4. Maintain a clear boundary between "AI generates" and "human decides." The AI should never make strategic decisions (which features to build, when to submit, what scoring categories to prioritize). The human should never hand-write boilerplate that the AI can generate correctly. When these boundaries blur --- when the human starts accepting AI's architectural suggestions without scrutiny, or when the AI is asked to make product decisions --- quality drops.
5. Plan for context loss. Long projects will exceed the AI's context window. Design your workflow so that each session can start from documentation rather than requiring continuity with the previous session. Write decision documents. Comment non-obvious code. Maintain a memory file.
6. Security audit is mandatory, not optional. Every project built with AI assistance needs a dedicated security review pass. Not because the AI writes insecure code deliberately, but because it optimizes for correctness and does not spontaneously worry about adversarial inputs.
Looking Forward¶
We built ScamShield AI in three weeks with 80 AI-assisted sessions. The system works. It engages scammers with culturally-authentic personas, extracts financial intelligence from their messages, classifies scam types with reasonable accuracy, and reports structured intelligence through callbacks. It has a dashboard, CI/CD, security hardening, and 276 tests.

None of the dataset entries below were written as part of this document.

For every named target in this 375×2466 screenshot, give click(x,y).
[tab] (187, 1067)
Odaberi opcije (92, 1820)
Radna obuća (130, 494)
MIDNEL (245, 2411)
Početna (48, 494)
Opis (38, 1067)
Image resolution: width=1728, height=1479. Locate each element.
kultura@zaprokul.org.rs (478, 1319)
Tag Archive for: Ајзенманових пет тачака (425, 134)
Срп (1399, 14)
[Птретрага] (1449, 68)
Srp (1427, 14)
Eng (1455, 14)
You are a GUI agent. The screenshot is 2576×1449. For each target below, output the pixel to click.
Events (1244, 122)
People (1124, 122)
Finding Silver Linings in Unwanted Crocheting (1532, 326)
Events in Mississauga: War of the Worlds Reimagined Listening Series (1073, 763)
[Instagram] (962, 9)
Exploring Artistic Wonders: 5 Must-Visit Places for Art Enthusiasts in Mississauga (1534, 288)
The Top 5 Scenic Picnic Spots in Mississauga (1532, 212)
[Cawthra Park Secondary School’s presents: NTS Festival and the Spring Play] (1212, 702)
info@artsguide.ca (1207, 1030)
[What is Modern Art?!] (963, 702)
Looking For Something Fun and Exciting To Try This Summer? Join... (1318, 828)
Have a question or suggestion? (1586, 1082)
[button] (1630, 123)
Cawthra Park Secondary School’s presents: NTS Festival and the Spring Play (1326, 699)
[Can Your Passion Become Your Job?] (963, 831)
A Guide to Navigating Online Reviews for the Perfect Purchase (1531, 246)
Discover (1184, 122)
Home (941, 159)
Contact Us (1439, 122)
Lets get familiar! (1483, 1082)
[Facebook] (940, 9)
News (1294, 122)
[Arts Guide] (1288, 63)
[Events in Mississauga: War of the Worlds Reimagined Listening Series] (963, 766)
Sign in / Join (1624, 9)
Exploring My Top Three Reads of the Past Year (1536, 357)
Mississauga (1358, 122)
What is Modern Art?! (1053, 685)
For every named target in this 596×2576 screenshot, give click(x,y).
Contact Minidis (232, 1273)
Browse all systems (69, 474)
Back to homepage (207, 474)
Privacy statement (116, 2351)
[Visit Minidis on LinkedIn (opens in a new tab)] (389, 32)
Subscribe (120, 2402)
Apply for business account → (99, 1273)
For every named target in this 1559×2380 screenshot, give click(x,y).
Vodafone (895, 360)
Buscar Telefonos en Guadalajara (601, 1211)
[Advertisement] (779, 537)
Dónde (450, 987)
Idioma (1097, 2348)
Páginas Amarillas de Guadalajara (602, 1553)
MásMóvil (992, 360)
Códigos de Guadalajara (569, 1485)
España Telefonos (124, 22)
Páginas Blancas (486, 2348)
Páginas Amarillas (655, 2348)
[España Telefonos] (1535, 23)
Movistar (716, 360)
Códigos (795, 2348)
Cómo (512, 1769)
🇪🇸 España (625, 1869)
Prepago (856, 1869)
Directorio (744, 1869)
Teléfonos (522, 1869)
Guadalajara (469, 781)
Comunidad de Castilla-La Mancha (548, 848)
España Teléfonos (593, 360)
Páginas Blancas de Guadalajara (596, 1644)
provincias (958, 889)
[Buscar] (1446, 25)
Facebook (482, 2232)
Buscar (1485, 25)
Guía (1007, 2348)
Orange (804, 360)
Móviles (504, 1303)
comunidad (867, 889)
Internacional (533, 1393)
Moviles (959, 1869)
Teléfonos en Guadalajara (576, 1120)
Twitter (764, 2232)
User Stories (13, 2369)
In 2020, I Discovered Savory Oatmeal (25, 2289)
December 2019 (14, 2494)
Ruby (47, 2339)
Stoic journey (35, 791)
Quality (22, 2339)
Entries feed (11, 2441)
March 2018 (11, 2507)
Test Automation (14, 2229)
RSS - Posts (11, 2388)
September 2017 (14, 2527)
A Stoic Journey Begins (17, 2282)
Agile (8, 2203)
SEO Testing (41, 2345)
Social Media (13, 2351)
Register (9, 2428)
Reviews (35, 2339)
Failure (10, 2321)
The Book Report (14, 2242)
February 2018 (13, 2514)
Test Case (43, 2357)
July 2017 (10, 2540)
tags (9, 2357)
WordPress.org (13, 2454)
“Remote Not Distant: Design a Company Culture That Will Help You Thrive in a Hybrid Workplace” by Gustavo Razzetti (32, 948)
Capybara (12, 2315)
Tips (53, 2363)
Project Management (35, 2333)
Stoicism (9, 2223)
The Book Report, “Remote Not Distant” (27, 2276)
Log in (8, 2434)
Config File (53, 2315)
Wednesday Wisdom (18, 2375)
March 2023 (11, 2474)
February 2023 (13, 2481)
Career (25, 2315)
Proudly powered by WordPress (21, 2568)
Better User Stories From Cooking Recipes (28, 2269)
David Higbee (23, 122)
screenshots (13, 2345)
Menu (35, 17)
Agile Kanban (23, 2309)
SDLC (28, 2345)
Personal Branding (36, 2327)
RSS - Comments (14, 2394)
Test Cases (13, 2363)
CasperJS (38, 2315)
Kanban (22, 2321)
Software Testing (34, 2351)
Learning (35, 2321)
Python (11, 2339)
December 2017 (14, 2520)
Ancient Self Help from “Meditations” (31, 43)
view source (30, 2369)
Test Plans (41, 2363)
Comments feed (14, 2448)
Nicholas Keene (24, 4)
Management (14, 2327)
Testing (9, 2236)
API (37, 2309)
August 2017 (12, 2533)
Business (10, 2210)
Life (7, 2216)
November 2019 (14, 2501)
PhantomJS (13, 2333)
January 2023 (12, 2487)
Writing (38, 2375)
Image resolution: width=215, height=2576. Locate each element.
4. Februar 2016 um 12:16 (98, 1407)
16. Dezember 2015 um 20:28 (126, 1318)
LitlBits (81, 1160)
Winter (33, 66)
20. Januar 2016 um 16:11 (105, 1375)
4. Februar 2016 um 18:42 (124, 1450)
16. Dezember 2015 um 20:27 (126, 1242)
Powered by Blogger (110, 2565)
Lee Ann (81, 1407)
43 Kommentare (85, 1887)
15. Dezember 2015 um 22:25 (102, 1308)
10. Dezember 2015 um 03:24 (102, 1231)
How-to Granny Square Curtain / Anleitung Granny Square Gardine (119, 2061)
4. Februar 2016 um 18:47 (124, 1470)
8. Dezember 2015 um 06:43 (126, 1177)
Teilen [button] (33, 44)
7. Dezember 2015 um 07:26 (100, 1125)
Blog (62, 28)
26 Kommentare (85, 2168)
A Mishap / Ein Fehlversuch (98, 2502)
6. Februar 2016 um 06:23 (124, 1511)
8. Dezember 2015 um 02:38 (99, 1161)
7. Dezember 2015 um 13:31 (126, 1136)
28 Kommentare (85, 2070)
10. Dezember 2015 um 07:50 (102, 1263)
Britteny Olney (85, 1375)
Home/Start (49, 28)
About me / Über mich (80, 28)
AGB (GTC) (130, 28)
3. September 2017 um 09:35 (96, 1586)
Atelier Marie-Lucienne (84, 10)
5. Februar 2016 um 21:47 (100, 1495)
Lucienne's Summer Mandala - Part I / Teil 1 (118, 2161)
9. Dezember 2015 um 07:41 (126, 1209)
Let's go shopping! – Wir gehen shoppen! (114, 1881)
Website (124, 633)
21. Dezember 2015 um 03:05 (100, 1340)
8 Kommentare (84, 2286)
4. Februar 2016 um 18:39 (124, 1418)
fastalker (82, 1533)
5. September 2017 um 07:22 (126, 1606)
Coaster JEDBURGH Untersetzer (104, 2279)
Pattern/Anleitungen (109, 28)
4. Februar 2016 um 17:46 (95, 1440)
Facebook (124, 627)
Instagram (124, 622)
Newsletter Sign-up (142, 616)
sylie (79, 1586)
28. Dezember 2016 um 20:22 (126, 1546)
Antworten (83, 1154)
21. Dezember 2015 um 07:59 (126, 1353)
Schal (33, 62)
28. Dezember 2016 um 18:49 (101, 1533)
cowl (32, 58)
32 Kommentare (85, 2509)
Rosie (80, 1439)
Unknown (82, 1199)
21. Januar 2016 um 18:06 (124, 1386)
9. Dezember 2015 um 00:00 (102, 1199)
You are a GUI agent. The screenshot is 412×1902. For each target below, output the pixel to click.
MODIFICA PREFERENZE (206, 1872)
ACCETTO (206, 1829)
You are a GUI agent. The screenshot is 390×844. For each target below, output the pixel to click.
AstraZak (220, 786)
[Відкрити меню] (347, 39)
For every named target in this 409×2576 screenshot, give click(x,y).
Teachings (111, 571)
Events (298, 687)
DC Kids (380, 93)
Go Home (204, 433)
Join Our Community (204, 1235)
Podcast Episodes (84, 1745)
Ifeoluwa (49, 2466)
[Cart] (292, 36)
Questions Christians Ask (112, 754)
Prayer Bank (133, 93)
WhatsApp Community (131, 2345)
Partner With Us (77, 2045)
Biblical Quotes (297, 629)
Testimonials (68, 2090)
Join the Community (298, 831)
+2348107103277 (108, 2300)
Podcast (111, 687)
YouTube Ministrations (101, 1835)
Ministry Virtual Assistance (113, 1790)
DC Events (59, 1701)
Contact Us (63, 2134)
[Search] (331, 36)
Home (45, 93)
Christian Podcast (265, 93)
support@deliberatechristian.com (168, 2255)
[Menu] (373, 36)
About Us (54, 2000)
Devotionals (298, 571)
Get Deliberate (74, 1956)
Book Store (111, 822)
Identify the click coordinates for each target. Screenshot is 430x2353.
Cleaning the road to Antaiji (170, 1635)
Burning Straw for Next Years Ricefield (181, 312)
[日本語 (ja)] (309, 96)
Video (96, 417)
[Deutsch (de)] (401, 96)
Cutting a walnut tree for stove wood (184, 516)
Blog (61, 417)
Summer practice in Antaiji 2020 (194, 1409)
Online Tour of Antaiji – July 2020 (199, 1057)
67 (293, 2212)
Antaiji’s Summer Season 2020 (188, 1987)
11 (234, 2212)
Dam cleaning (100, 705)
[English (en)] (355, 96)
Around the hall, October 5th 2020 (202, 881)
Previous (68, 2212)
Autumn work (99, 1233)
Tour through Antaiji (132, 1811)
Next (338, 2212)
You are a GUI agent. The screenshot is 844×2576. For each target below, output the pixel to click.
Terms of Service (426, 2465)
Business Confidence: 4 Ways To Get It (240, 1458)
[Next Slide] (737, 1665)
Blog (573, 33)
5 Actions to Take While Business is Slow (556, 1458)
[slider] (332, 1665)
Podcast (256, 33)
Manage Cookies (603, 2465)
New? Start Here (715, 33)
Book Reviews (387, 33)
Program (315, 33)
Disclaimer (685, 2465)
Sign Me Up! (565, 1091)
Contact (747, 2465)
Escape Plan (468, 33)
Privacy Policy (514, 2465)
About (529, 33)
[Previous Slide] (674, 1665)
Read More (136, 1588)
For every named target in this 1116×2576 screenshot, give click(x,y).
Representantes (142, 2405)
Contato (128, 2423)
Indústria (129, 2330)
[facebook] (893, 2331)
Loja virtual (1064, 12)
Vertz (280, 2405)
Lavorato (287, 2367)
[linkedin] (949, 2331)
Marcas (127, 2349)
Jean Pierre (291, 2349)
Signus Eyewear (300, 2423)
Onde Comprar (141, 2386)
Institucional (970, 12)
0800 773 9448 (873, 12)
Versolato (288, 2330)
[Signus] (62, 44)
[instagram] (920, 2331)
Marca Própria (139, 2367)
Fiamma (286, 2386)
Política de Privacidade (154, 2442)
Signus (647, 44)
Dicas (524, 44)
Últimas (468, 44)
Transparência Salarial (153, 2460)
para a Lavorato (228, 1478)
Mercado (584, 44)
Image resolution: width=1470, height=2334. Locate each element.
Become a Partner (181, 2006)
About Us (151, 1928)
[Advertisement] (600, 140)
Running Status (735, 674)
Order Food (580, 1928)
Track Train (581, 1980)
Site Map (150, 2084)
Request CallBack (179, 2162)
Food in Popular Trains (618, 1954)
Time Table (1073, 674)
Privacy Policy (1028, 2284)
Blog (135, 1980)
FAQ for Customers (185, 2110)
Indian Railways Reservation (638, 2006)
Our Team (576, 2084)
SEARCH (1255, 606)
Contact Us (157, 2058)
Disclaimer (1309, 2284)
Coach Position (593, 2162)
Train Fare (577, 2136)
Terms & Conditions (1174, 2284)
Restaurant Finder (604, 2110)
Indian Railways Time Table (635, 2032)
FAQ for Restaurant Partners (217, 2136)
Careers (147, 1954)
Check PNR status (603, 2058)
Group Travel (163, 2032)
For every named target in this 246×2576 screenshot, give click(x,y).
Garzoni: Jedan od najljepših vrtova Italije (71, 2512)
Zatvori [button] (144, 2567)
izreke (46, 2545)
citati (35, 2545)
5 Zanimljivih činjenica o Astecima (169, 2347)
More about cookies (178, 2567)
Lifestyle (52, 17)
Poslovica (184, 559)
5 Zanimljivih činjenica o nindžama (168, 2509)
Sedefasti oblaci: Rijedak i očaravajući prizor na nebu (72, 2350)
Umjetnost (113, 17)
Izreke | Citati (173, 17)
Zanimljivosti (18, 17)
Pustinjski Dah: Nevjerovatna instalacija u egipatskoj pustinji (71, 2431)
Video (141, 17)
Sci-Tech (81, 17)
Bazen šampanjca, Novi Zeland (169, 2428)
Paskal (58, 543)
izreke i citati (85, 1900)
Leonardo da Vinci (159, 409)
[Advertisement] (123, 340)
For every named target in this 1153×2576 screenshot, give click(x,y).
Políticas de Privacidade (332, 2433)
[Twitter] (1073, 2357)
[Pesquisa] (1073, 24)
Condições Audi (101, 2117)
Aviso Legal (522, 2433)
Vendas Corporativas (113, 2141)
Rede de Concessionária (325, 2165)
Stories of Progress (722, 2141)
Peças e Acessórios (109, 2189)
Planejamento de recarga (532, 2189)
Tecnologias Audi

But the more interesting artifact is not the system. It is the 119 MB of session transcripts that document how a human and an AI collaborated to build it. Those transcripts show the real workflow --- not the polished narrative of a blog post, but the messy reality of "why is this returning a 404" at 2 AM and "the regex is matching email addresses" at 8 PM and "we have been given a final test" at 4 AM.
What those transcripts reveal is that human-AI collaboration is not a revolution. It is an amplifier. It makes a fast developer faster and a careful developer more productive. It does not make a careless developer careful or a confused developer clear. The human still needs to know what to build, why to build it, and how to verify that it works. The AI handles the mechanical translation of intent into code.
Three weeks ago, we started with a question:
"do you have knowledge of what this project is about?"
The answer was no. And then we built it together.